Link Biscuits: 11.27.09

  • Erik Eckholm, Trying to Explain a Drop in Infant Mortality: "Here in Dane County, Wis., which includes Madison, the implausible has happened: the rate of infant deaths among blacks plummeted between the 1990s and the current decade, from an average of 19 deaths per thousand births to, in recent years, fewer than 5. The steep decline, reaching parity with whites, is particularly intriguing, experts say, because obstetrical services for low-income women in the county have not changed that much. ... Without a simple medical explanation, health officials say, the decline appears to support the theory that links infant mortality to the well-being of mothers from the time they were in the womb themselves, including physical and mental health; personal behaviors; exposure to stresses, like racism; and their social ties."
  • Ta-Nehisi Coates, Feed Me Hip-Hop and I Start Trembling: "In my memoir, I talk about a buddy who, whenever he was about to get jumped, use to recite the last half of Rakim's Microphone Fiend. It was like armor for his nerves. I think about that whenever I hear society mocking the mask which young black boys don in urban America. We manufacture the conditions, and then rail at kids for creating a code of survival in response. In my time, hip-hop was an art-form based on that code. If you were a kid living in a city, and thus acclimated to the rules of that city, if you spent time trying to understand which blocks were off-limits, if you ever assembled friends, in the manner of land-lords assembling vassals, if you never went to see your girlfriend solo, if, in other words, you lived with the threat of random violence, then hip-hop was the language of your life. "

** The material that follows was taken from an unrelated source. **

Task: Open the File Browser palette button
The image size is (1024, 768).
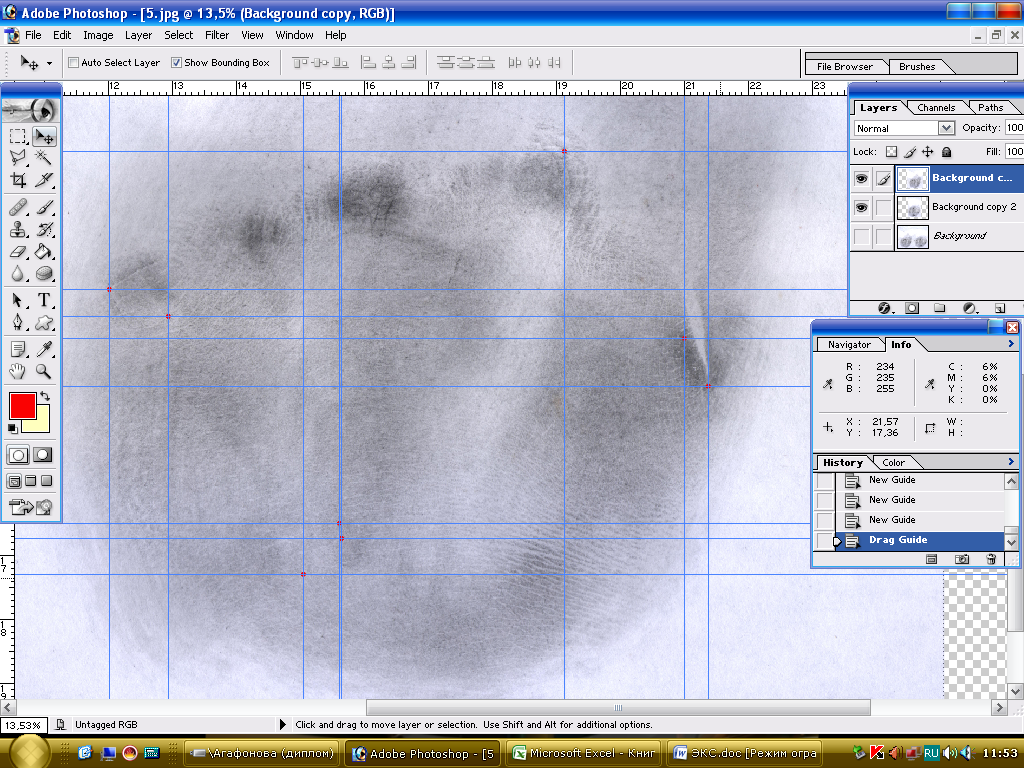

  • Paul Rosenberg, Shadow of Food Insecurity Looms: "... by every relevant measure, those states that voted for Obama did a better job of ensuring that families were food secure, that they lived without fear of going hungry. In braod terms, this is very good indication of what it means to vote Democratic at the presidential level. It is not that McCain voters are heartless. Nothing said about such large groups of people can reflect necessarily on any individual. But the group pattern is unmistakable. Now what is needed is national-level policies that reflect this underlying reality. Food insecurity is incompatible with the purpose proclaimed in the Preamble of the Constitution. It is, quite simply, un-American. It's time to call for its abolition--and more importantly, time to institute policies that will bring that about."